PATH -- Potomac-Appalachian Transmission Highline -- is a joint project of Allegheny Energy and American Electric Power to move electricity on 765,000-volt above-ground transmission lines from the coal-fired plant in Amos, W.Va., to an as-yet-unbuilt substation near New Market, Md., 275 miles and three states away. Once there, the electricity can feed into transmission lines that serve the East Coast. PATH has filed applications with regulators in West Virginia, Virginia and Maryland for permission to get the project started by mid-2010 and in operation by June 2014.
The trouble started in early September when Maryland regulators threw out the application there on grounds that the applicant is not a electric company as defined by Maryland law. The Maryland regulators gave Potomac Edison, PATH’s Maryland partner, 30 days to file an acceptable application or to give the commission a time line for refiling.

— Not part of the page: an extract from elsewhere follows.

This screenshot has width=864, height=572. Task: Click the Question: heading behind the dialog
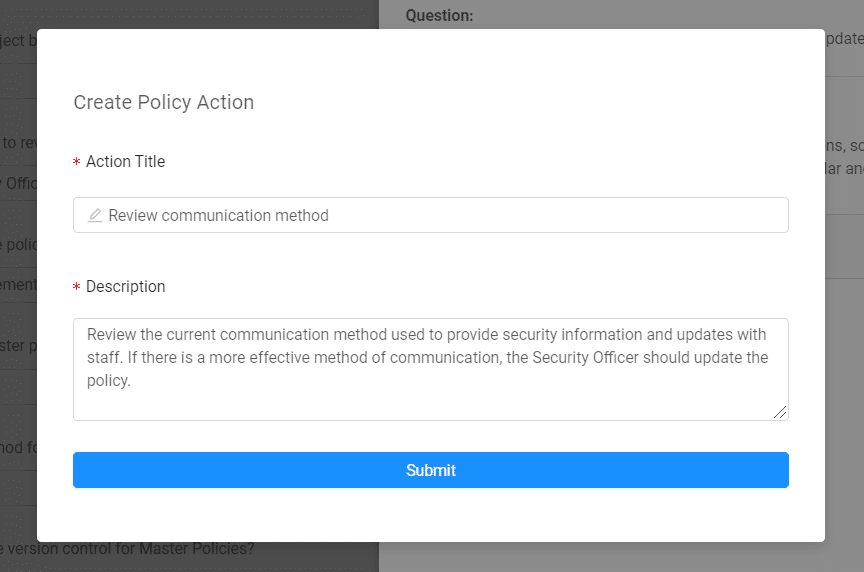pos(439,15)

As of Nov. 3, PATH has not done so. PATH spokesman Mark Nitowski said only, “We continue to weigh our options and remain committed to the PATH project, including the Maryland facilities.”
That lack of response, said the Virginia State Corporation Commission staff on Oct. 19, leaves them evaluating a project that ends at the banks of the Potomac River in Loudoun County. The staff asked commissioners to dismiss the application.
Not so, replied PATH on Oct. 26. The fact that another application has not been filed in Maryland, the response continues, “does not change the fact that the terminus of the PATH Project remains at the Kemptown Substation [near New Market, Md.].”
Then on Oct. 28, in what opponent John Flannery called “the Maryland domino effect,” staff members at the West Virginia Public Service Commission asked their commissioners to dismiss the application because the lack of an application in Maryland leaves it fatally flawed: “This Commission should not be required to review an incomplete project.”
They asked the application be dismissed, or that PATH file for a “tolling” – a delay that stops the regulatory clock until the new data on power supply and demand are released in January.
PATH has hinted it might seek to bypass the states. The federal Energy Policy Act of 2005 allows a project in an area deemed a National Interest Electric Transmission Corridor” – nearly the entire northeast is so designated -- to apply directly to the Federal Energy Regulatory Commission if a state does not act on an application within one year. In March, the 4th Circuit Court of Appeals ruled that applies only to a missed deadline, but does not mean the applicant can go to the federal agency if the state denies its application.
The Edison Electric Institute, the association of American shareholder-owned electric companies, has asked the Supreme Court to review that ruling. No decision from the Supreme Court, on whether it will hear the case, is expected until next summer.
No To PATH members voted unanimously last week to turn down a proposed meeting. They had sought the meeting but objected to the way PATH structured it. The meeting, said No To PATH spokesman Malcolm Baldwin, of Lovettsville, would rule out “all discussion about what really concerns this community – that we don’t need it, and that its $1.85 billion cost to ratepayers would vastly exceed its benefits, that the line offers no real reliability improvement, and would cause devastating impacts along the entire line, not only in our own community.”